Pour une vraie subsidiarité
J’avais déjà parlé de subsidiarité dans un billet récent. Cette notion exprime l’idée simple selon laquelle les structures, à plus forte raison les super-structures, n’ont de raison d’être que si elles viennent palier à des insuffisances du niveau inférieur. La gestion par la commune de certains problèmes ne se justifie que si les individus ne peuvent pas régler ces problèmes eux-mêmes, la gestion d’un problème par l’Etat ne se justifie que s’il ne peut être traité de manière satisfaisante au niveau régional, etc. L’Europe, selon ce principe de subsidiarité, ne se justifie que pour traiter des problèmes qui ne peuvent être traités au niveau des Etats membres. Ce principe évite donc de superposer des couches les unes aux autres, sans qu’elles soient justifiées. C’est une manière de s’assurer que l’individu reste maître des actions qui le concernent, et libre. Et que l’on ne construit pas une usine à gaz administrative et règlementaire de plus.
Tout cela milite à l’évidence pour une une Europe fédérale, et …
Contre l’harmonisation fiscale
Une Europe fédérale ne se construit donc pas en imposant d’en haut (au niveau européen) des règles communes, mais en apportant des réponses européennes aux problèmes que les Etats ne peuvent résoudre seuls. Il n’y a donc aucune justification à ce que l’harmonisation fiscale fasse partie des attributions de l’Europe.

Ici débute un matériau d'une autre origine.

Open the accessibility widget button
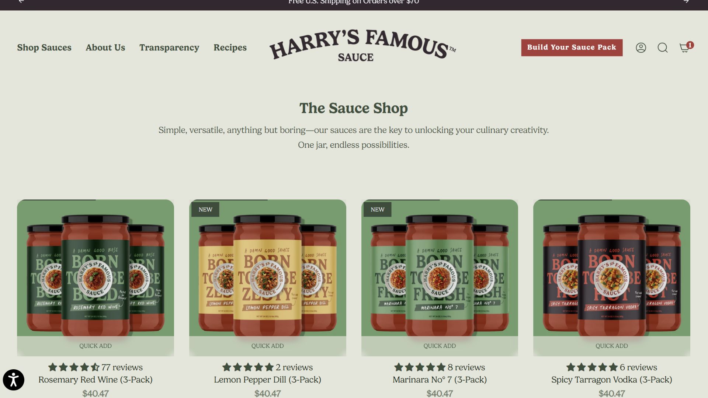 14,380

La concurrence est toujours bonne, elle l’est dans le domaine de la fiscalité comme dans tous les autres domaines. En effet, la concurrence permet d’avoir une diversité d’expériences et on apprend donc des expériences d’autrui. L’harmonisation fiscale nous priverait de ce processus d’apprentissage. De ce point de vue, l’adoption de la flat tax (impôt non progressif) par la Roumanie, la Slovaquie, l’Estonie et d’autres pays d’Europe est un exemple formidable, car ses conséquences économiques positives sont indéniables. Les gouvernements de pays comme la France ou l’Allemagne n’ont malheureusement pas encore été convaincus par ces exemples, mais au lieu d’adopter la même solution, ils craignent la concurrence de ces autres pays et ils réclament l’harmonisation fiscale, précisément pour mettre fin à la concurrence efficace des pays qui ont adopté la flat tax! Il est vital pour l’Europe de lutter vigoureusement contre tout effort d’harmonisation fiscale!

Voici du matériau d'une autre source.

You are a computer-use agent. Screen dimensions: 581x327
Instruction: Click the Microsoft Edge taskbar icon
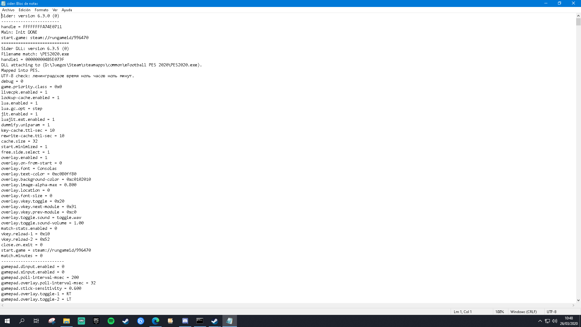(156, 321)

D’une manière générale, je pense que l’Europe doit aider à une libéralisation franche et réelle, c’est-à-dire à supprimer toutes les règlementations constituant des entraves à la liberté des individus. Egalement, et c’est déjà le cas, l’Europe doit contribuer à supprimer tous les monopoles maintenus par la contrainte étatique.
Pour une politique de défense commune
Les points qui me paraissent le plus évidemment ressortir des compétences européennes ainsi définies, sont la défense et son pendant indispensable la diplomatie. Organiser une défense européenne doit être une priorité, ainsi que de faire en sorte que l’Europe parle d’une seule voix sur la scène internationale. Une voix lisible, forte et humaniste. Cela implique à mes yeux de stopper dès à présent toute extension supplémentaire de l’Europe. Tant que cette politique diplomatique, cette ligne de conduite, ne sera pas définie, il est illusoire et dangereux de croire qu’on pourra la mettre en œuvre avec des membres supplémentaires. Il est déjà suffisamment difficile de mettre d’accord 27 pays.
Passage de relais
Et comme tout maillon d’une chaîne est reliés à d’autres maillons, et ce, des deux côtés, je passe le relais – si leur cœur leur en dit – à Koz (parce c’est pour l’Europe qu’il a commencé à bloguer, et parce qu’il m’a pris la tête sur le travail dominical), à Authueil (parce qu’il doit avoir plein d’idées sur la question, contrairement à moi), à Franck Boizard (La Lime) pour fêter son arrivée parmi les LHC, à Vincent Bénard – membre également des LHC – (parce que son prestigieux statut de président de l’Institut Hayek et sa localisation Bruxelloises font penser qu’il apportera un éclairage intéressant sur cette question), et pour terminer à Maître Eolas (parce qu’il faut toujours demander de prolonger la chaîne à au moins une personne qui ne la prolongera pas…).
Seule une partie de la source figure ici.